Monday, July 22, 2013

A WAVE of bombings in Baghdad province has killed 65 people and wounded 190, officials say, pushing the death toll for July past 500.

Twelve car bombs and a roadside bomb struck Baghdad, while another bomb hit Madain to the south of the capital, a police colonel and a medical official said on Saturday.

The bombings included two attacks in a shopping street in the central district of Karrada, four in the south, another two in a northern area and two in the east.

Elsewhere five people were killed and two wounded when a bomb exploded among a group of youths gathered on a street in Madain south of the capital, security officers and a medic said.

A policeman was killed and another wounded in a bomb attack on a patrol in the northern town of Mosul, while three civilians were injured by an explosive device west of there.


And a woman died and 22 people including seven policemen were wounded when a booby-trapped car blew up to the southeast of Mosul.

Saturday's attacks came a day after a suicide bomber killed 20 people inside a crowded Sunni mosque north of Baghdad, as Iraq struggles to contain its worst violence since 2008.

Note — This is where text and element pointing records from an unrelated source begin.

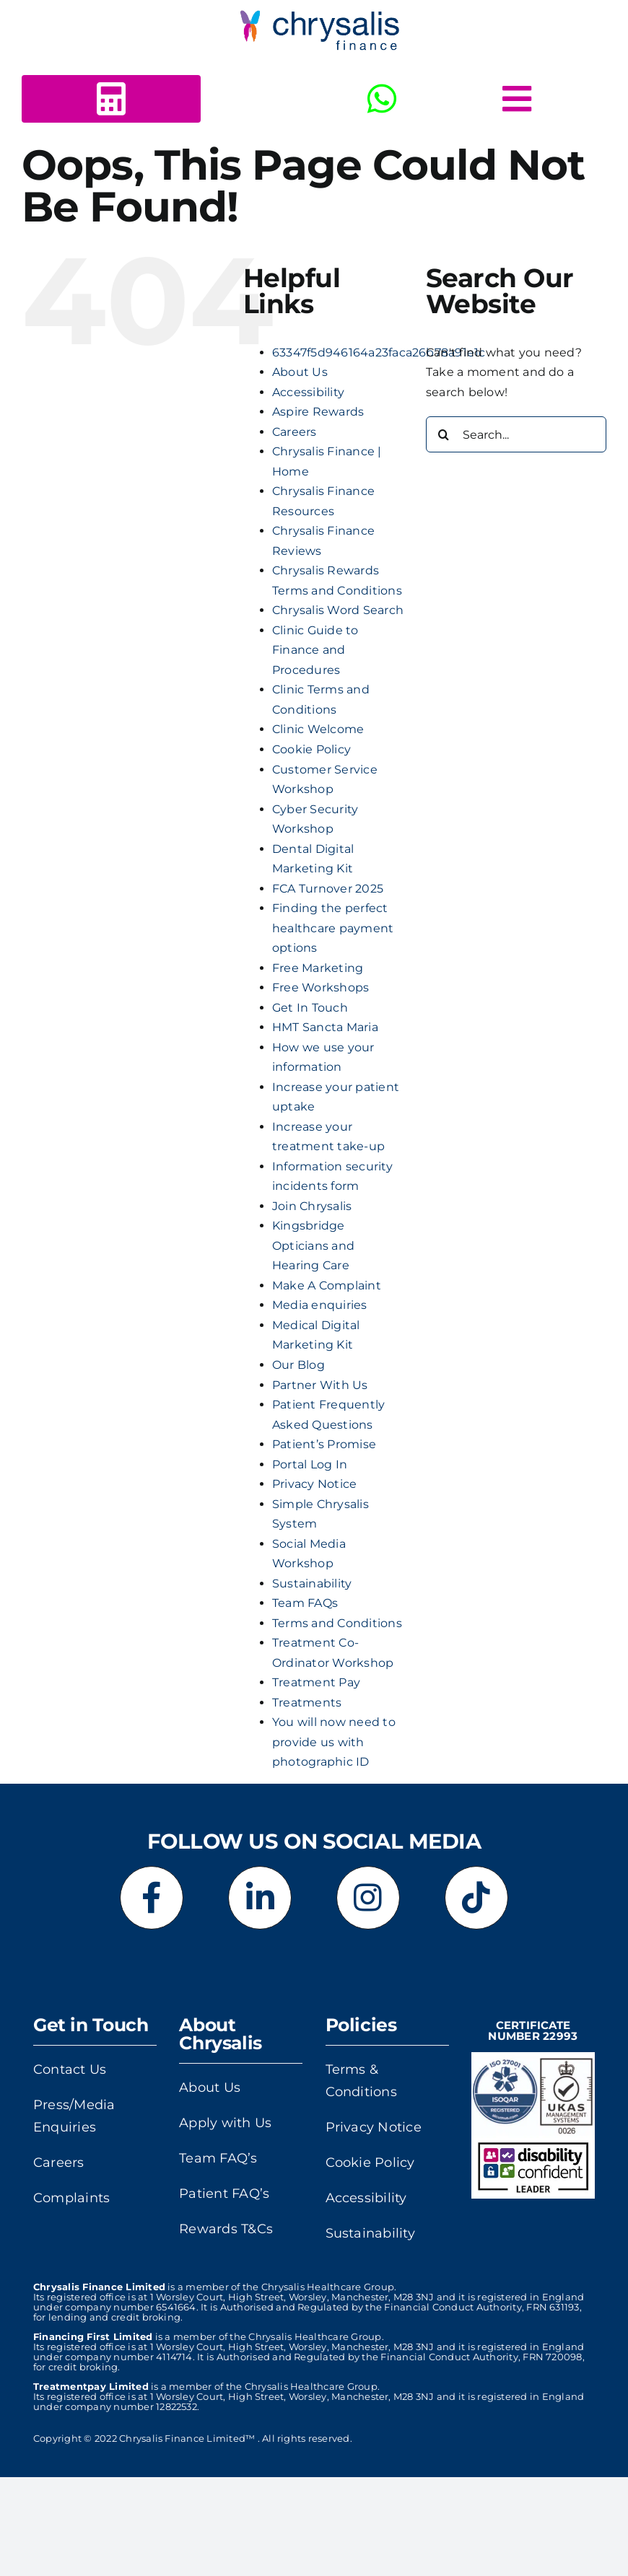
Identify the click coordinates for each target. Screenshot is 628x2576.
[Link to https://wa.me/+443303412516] (381, 98)
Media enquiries (319, 1305)
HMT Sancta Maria (325, 1027)
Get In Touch (310, 1008)
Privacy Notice (314, 1484)
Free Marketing (317, 968)
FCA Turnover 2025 (327, 888)
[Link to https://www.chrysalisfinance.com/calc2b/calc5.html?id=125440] (111, 98)
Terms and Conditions (337, 1623)
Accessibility (308, 392)
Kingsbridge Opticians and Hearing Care (313, 1245)
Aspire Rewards (318, 412)
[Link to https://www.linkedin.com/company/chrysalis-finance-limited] (260, 1897)
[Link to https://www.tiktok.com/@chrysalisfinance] (476, 1897)
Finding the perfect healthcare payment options (332, 928)
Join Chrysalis (312, 1206)
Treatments (306, 1702)
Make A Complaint (326, 1285)
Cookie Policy (311, 749)
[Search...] (516, 434)
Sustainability (312, 1583)
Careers (294, 432)
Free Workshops (320, 987)
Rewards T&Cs (226, 2229)
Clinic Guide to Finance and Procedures (315, 650)
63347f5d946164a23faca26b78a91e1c (379, 352)
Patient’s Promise (324, 1444)
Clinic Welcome (318, 729)
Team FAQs (305, 1603)
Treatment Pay (316, 1682)
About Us (300, 372)
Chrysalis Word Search (338, 610)
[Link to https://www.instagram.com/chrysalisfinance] (368, 1897)
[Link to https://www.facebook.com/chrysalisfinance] (151, 1897)
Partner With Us (320, 1385)
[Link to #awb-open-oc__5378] (516, 98)
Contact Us (69, 2069)
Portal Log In (309, 1464)
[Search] (444, 434)
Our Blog (298, 1365)
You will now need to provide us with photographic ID (334, 1742)
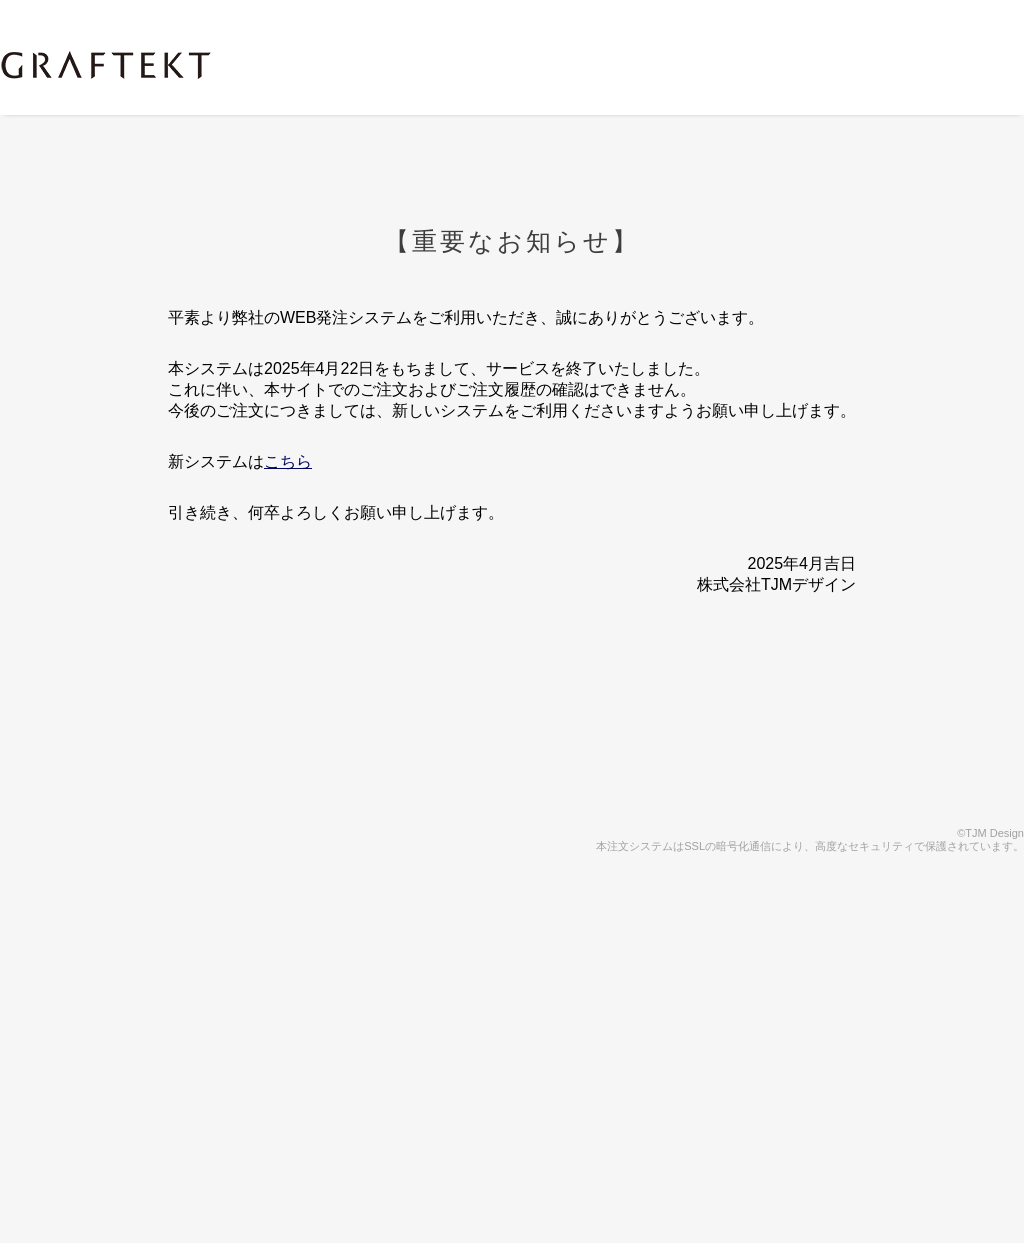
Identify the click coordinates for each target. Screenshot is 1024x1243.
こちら (288, 461)
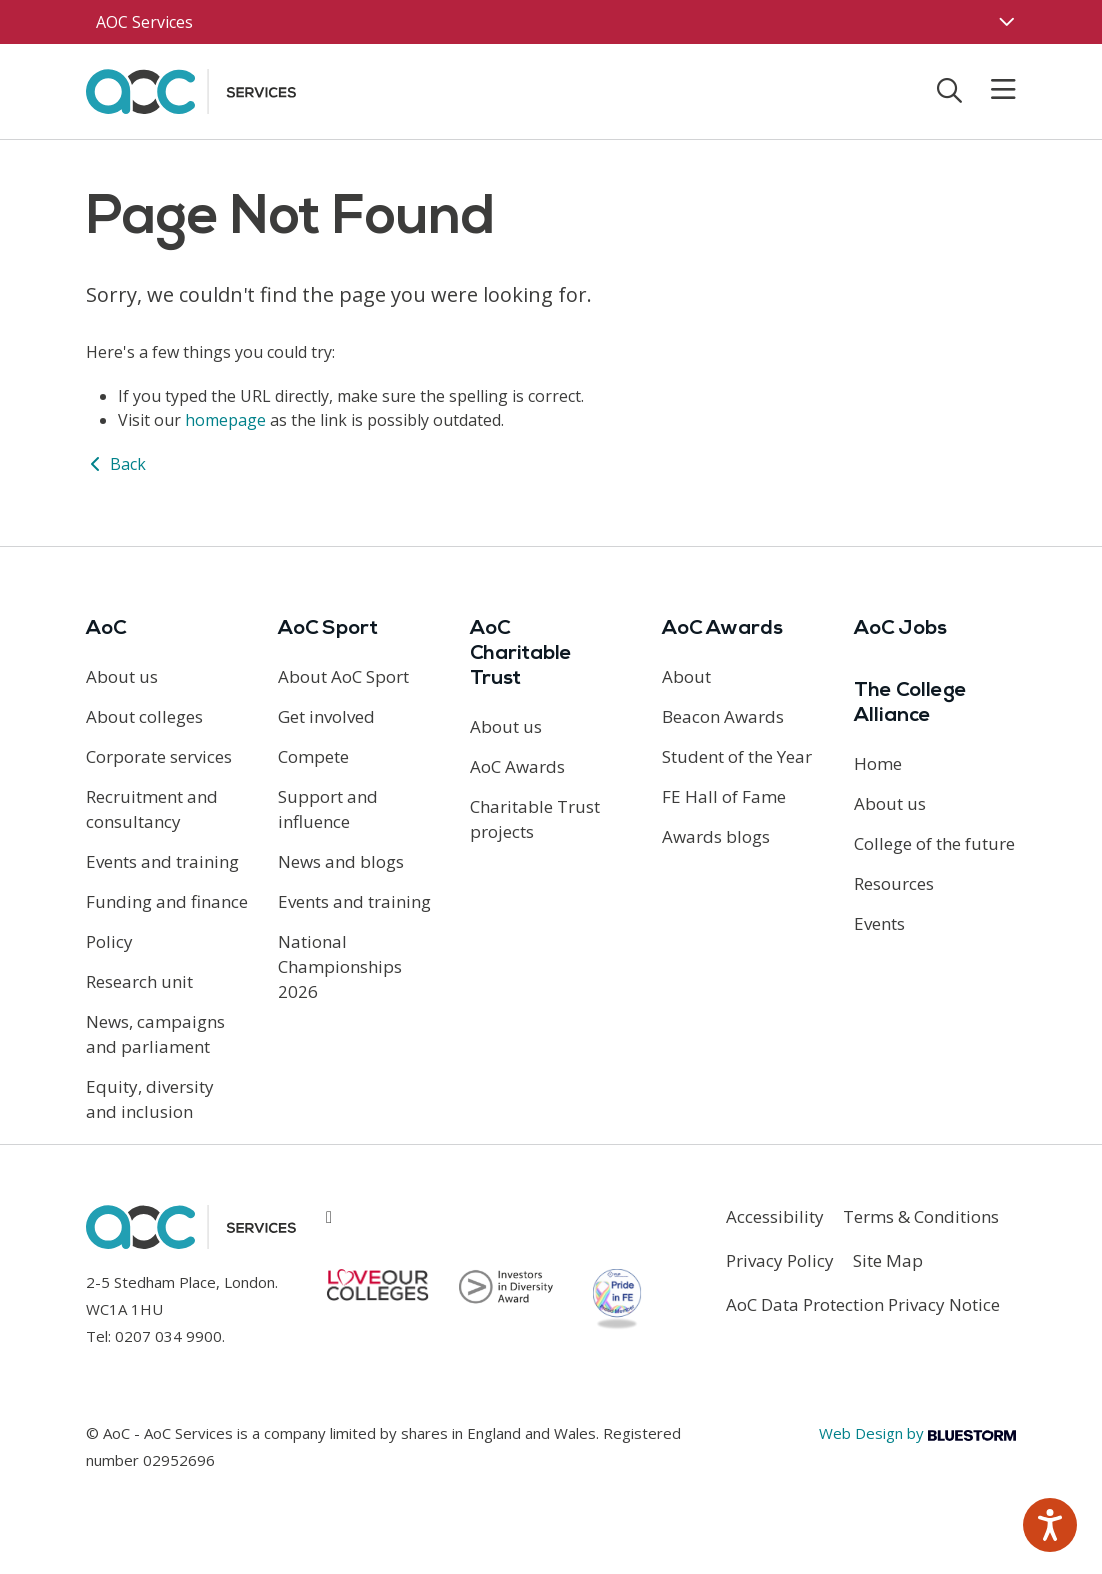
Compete (313, 756)
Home (878, 763)
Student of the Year (737, 756)
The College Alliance (910, 703)
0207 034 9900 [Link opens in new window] (168, 1336)
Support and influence (328, 809)
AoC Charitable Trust (521, 654)
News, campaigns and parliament (155, 1034)
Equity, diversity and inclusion (150, 1099)
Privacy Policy (780, 1260)
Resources (894, 883)
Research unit (139, 981)
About (686, 676)
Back (116, 464)
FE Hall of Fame (724, 796)
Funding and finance (167, 901)
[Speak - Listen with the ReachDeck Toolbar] (1050, 1525)
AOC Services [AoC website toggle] (144, 22)
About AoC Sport (343, 676)
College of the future (934, 843)
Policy (109, 941)
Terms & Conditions (921, 1216)
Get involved (326, 716)
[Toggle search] (949, 90)
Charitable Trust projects (535, 819)
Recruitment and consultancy (152, 809)
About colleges (144, 716)
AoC (106, 629)
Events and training (162, 861)
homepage (225, 420)
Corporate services (159, 756)
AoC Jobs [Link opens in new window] (900, 629)
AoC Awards (517, 766)
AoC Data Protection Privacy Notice (863, 1304)
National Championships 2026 (340, 966)
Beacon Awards (723, 716)
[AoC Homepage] (191, 90)
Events (879, 923)
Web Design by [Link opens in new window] (917, 1433)
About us (122, 676)
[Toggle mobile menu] (991, 90)
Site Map (888, 1260)
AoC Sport (328, 629)
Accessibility (775, 1216)
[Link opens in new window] (329, 1216)
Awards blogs (716, 836)
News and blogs (341, 861)
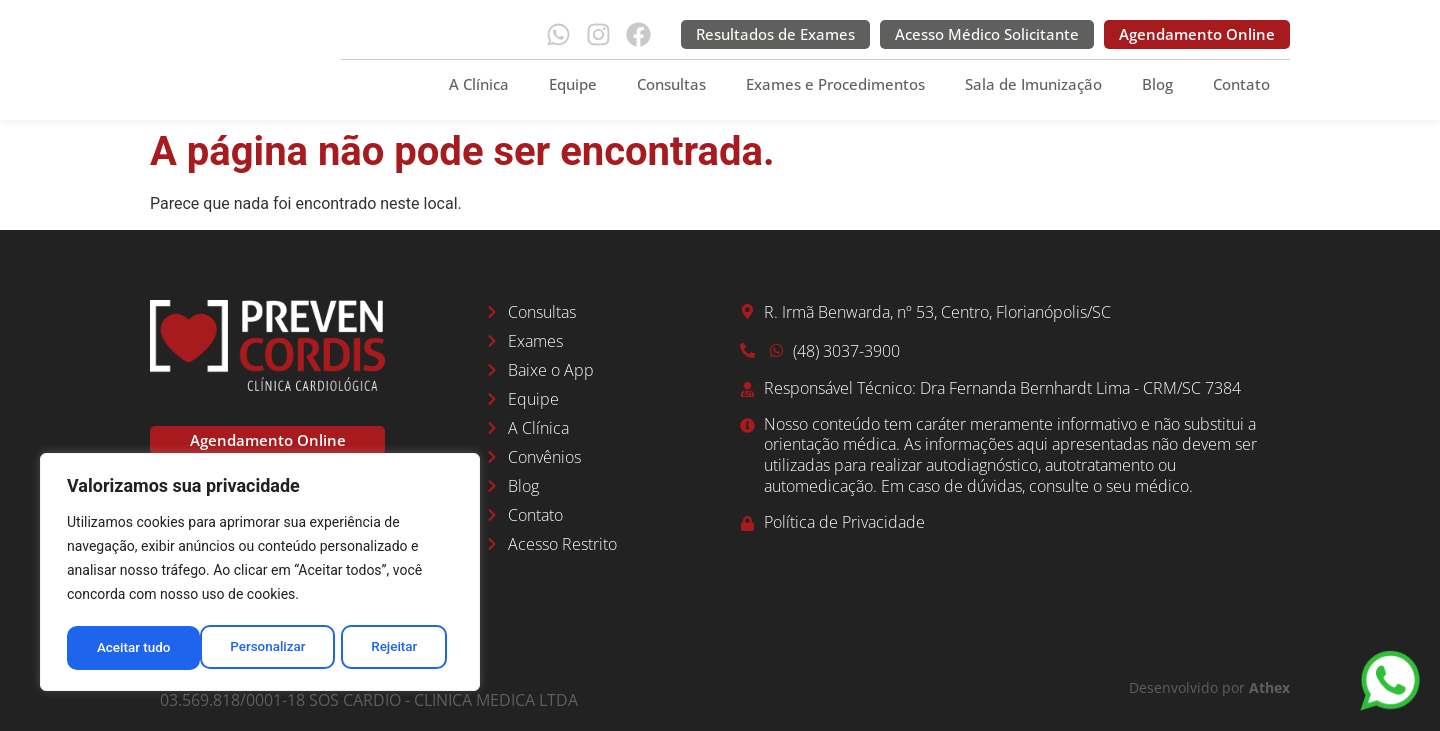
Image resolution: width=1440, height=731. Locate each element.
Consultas (671, 84)
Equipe (573, 84)
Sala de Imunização (1033, 84)
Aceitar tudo (387, 648)
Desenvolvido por (1209, 687)
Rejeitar (261, 648)
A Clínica (479, 84)
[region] (260, 574)
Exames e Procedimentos (835, 84)
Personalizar (134, 648)
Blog (1157, 84)
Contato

More than 500 people have been killed in violence across Iraq so far this month, according to a toll compiled by AFP from medical and security sources.

Iraq has faced years of attacks by militants, but analysts say widespread discontent among members of its Sunni minority, which the government has failed to address, has fuelled this year's surge in unrest.

Iraqi Sunnis accuse the Shi'ite-led government of marginalising and targeting their community, including making unwarranted arrests and terrorism charges.